后续我最想看到的,是把这套「技术分析 ↔ 流动性供给」的逻辑,搬到一个深度更稀疏、信息更值钱的市场里去检验——公司债的电子限价簿是天然的试验场。如果在那里,支撑位依然精准地压在债券订单簿的「人墙」上,那么这篇 2004 年的文章给出的,就不只是一个关于 NYSE 的事实,而是一条关于「价格如何编码流动性」的普遍规律。
参考文献
- Blume, L., D. Easley, and M. O'Hara (1994). Market Statistics and Technical Analysis: The Role of Volume. Journal of Finance 49(1), 153–181.
- Brock, W., J. Lakonishok, and B. LeBaron (1992). Simple Technical Trading Rules and the Stochastic Properties of Stock Returns. Journal of Finance 47(5), 1731–1764.
- Brown, D., and R. Jennings (1989). On Technical Analysis. Review of Financial Studies 2(4), 527–551.
- Fama, E., and M. Blume (1966). Filter Rules and Stock Market Trading. Journal of Business 39(1), 226–241.
- Kavajecz, K. (1999). A Specialist's Quoted Depth and the Limit Order Book. Journal of Finance 54(2), 747–771.
- Kavajecz, K., and E. Odders-White (2004).
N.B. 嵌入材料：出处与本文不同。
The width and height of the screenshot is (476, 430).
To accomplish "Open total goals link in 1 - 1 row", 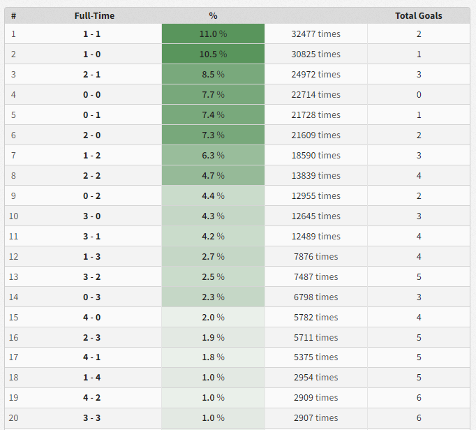I will 419,34.
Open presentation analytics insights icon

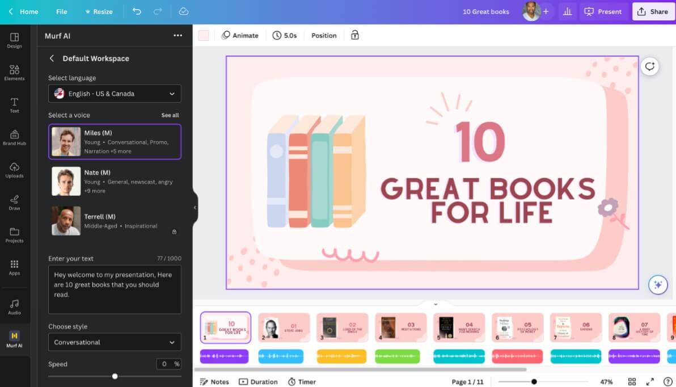pos(567,11)
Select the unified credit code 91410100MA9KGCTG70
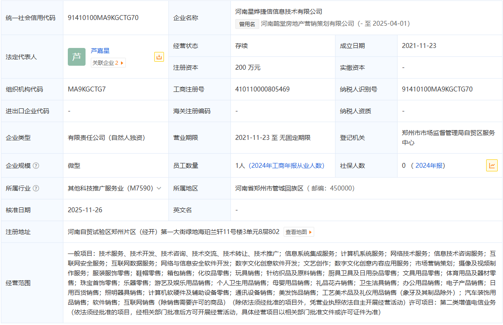 pyautogui.click(x=103, y=18)
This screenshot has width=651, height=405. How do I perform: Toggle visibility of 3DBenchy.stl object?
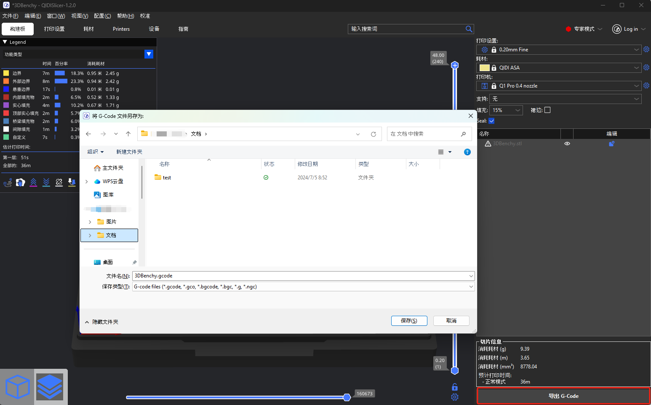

Technical Analysis and Liquidity Provision. Review of Financial Studies 17(4), 1043–1071.
- Lo, A., H. Mamaysky, and J. Wang (2000). Foundations of Technical Analysis: Computational Algorithms, Statistical Inference, and Empirical Implementation. Journal of Finance 55(4), 1705–1765.
- Osler, C. (2003). Currency Orders and Exchange-Rate Dynamics: An Explanation for the Predictive Success of Technical Analysis. Journal of Finance 58(5), 1791–1819.
- Sullivan, R., A. Timmermann, and H. White (1999). Data-Snooping, Technical Trading Rule Performance, and the Bootstrap. Journal of Finance 54(5), 1647–1691.
- Treynor, J., and R. Ferguson (1985). In Defense of Technical Analysis. Journal of Finance 40(3), 757–775.